The Law Center and its partners submitted an amicus brief on the merits of a case regarding special education and the degree of educational benefit required under Free Appropriate Public Education.
This is the first time since 1982 that the Courts are revisiting this matter. In 1982, the Court declared that each Individualized Education Program must be reasonably calculated to confer an educational benefit, but did not define the appropriate level of educational benefit, which has led the courts of appeals to become divided over the issue. Some circuits require a substantial educational benefit while others merely require a just-above-trivial educational benefit.
Since 1982, expectations for education for students with disabilities have grown. Our brief in support of the Plaintiffs adds arguments focusing on the new educational methodologies that have caused legislative changes. Our brief also focused on the disproportionate way in which lowered expectations for students with disabilities affects children of color.

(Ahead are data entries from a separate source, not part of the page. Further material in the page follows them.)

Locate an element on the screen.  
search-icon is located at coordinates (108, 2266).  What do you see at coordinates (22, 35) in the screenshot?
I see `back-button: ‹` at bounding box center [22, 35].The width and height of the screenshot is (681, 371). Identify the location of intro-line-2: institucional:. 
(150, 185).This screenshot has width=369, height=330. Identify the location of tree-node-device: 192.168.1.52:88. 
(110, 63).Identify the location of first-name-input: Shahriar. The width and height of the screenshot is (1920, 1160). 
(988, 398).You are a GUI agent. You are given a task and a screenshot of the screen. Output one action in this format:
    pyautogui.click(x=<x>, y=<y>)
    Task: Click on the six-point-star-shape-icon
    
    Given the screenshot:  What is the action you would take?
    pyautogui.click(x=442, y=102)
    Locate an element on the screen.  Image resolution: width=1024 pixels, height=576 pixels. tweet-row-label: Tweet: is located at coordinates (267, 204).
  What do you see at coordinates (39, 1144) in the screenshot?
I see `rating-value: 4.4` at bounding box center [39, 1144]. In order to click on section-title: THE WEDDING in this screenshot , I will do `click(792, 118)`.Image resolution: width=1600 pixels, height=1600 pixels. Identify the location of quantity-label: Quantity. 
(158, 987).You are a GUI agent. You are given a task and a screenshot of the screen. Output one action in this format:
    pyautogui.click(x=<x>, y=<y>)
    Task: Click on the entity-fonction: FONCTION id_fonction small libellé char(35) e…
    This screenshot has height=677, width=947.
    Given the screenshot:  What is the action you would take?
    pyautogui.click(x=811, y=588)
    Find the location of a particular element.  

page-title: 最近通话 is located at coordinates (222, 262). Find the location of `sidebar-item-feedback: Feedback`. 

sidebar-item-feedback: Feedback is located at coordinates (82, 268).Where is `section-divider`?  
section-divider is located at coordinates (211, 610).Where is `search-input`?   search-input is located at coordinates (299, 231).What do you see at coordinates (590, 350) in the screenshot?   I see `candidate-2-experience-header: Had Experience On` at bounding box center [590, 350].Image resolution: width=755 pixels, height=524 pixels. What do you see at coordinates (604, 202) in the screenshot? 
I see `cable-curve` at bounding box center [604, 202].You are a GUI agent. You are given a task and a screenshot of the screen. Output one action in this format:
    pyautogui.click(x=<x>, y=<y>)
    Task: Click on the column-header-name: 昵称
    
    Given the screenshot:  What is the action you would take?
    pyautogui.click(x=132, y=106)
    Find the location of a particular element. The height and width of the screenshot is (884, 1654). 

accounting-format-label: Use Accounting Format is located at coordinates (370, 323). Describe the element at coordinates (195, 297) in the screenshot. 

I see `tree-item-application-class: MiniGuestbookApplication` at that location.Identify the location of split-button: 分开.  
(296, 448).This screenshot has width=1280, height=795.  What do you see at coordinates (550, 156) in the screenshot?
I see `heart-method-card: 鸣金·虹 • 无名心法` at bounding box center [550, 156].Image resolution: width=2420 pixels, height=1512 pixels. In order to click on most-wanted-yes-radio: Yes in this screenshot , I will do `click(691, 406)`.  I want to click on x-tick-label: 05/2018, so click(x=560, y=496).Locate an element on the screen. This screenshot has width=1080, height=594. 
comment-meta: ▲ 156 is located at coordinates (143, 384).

Resolution of the circuit split is imperative because the scope and nature of disabilities presented by children served under the Individuals with Disabilities Education Act is growing rapidly and major developments in evidence-based interventions and assistive technologies since Rowley can enlarge access of children with disabilities to a meaningful education fostering independent, productive lives. It will also give meaning to the amendments to IDEA that were passed by Congress to emphasize the need of IEPs to prepare children with disabilities for further education, employment and independent lives.